Which lines below hold the word "accomplish"? Report each one.

(Stored items)
——

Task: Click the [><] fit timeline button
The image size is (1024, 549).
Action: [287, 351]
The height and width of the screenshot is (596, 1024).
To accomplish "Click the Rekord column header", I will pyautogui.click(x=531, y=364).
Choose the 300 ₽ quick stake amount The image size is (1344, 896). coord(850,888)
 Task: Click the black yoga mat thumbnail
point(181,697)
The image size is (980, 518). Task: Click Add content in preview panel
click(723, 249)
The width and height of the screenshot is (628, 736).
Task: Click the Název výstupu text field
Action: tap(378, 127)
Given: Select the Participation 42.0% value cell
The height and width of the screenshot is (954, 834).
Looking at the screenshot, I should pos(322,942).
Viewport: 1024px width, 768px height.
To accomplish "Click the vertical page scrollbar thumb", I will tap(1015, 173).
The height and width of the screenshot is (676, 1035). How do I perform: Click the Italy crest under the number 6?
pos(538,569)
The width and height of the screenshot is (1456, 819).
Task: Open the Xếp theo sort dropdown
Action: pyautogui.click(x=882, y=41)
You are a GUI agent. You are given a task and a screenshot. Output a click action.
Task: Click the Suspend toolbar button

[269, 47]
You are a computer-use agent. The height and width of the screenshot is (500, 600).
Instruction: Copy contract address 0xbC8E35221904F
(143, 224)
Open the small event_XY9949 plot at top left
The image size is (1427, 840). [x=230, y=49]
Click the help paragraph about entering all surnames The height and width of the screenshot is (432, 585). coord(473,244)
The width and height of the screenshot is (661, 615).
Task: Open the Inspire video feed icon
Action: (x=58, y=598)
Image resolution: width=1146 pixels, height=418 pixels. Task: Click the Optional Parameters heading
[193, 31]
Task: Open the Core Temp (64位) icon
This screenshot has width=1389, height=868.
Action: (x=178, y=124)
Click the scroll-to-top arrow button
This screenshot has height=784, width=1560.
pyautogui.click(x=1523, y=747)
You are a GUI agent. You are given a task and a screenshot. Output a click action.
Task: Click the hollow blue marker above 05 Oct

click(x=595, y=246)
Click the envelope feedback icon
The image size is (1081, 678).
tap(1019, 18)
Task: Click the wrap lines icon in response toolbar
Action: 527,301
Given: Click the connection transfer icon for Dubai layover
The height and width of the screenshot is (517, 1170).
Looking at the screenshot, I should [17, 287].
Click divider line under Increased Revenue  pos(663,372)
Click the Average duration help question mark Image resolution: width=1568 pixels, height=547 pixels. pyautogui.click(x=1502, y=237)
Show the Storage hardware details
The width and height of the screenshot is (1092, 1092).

——

Solution to the exercise:
To accomplish "Click the Rekord column header", I will pyautogui.click(x=531, y=364).
To accomplish "Click the vertical page scrollbar thumb", I will tap(1015, 173).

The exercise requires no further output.